The following data has a line with "3 Critical Pitfalls" and a line with "Adressen (982, 2049)". Write out exactly those lines and all the lines between them.

Items from a data source

--

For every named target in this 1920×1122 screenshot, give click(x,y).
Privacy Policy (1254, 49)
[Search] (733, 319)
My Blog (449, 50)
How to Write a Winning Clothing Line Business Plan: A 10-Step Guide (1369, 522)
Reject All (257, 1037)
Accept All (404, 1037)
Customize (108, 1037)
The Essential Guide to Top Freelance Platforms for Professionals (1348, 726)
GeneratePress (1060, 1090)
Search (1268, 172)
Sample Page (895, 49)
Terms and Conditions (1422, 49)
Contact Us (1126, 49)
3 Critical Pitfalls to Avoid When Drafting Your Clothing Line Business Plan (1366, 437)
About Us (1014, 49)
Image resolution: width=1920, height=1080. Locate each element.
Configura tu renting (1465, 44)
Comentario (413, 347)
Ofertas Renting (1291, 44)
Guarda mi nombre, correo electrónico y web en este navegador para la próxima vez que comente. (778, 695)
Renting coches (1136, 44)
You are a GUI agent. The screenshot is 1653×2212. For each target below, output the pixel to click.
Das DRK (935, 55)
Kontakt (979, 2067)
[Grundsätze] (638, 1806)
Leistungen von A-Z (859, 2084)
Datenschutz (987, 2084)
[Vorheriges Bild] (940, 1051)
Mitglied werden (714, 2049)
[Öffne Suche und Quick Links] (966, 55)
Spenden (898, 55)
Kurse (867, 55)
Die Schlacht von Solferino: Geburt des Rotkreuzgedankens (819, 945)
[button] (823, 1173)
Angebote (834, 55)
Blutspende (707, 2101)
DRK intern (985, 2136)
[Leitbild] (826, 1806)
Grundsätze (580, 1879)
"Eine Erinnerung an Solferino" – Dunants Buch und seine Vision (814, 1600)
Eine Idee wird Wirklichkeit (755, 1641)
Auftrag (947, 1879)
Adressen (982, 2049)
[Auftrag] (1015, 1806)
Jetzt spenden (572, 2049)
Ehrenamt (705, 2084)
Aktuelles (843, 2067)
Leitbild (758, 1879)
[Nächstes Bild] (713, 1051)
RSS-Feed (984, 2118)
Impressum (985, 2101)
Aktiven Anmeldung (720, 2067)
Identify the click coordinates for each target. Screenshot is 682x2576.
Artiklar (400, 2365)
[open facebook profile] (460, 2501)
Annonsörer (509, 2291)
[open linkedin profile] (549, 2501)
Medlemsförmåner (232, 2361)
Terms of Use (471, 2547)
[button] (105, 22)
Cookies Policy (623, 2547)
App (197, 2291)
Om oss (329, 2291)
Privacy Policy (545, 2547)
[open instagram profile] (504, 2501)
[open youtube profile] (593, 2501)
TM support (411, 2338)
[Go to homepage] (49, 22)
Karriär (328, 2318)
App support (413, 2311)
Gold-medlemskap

--

Written response:
3 Critical Pitfalls to Avoid When Drafting Your Clothing Line Business Plan (1366, 437)
About Us (1014, 49)
Image resolution: width=1920, height=1080. Locate each element.
Configura tu renting (1465, 44)
Comentario (413, 347)
Ofertas Renting (1291, 44)
Guarda mi nombre, correo electrónico y web en este navegador para la próxima vez que comente. (778, 695)
Renting coches (1136, 44)
You are a GUI agent. The screenshot is 1653×2212. For each target below, output the pixel to click.
Das DRK (935, 55)
Kontakt (979, 2067)
[Grundsätze] (638, 1806)
Leistungen von A-Z (859, 2084)
Datenschutz (987, 2084)
[Vorheriges Bild] (940, 1051)
Mitglied werden (714, 2049)
[Öffne Suche und Quick Links] (966, 55)
Spenden (898, 55)
Kurse (867, 55)
Die Schlacht von Solferino: Geburt des Rotkreuzgedankens (819, 945)
[button] (823, 1173)
Angebote (834, 55)
Blutspende (707, 2101)
DRK intern (985, 2136)
[Leitbild] (826, 1806)
Grundsätze (580, 1879)
"Eine Erinnerung an Solferino" – Dunants Buch und seine Vision (814, 1600)
Eine Idee wird Wirklichkeit (755, 1641)
Auftrag (947, 1879)
Adressen (982, 2049)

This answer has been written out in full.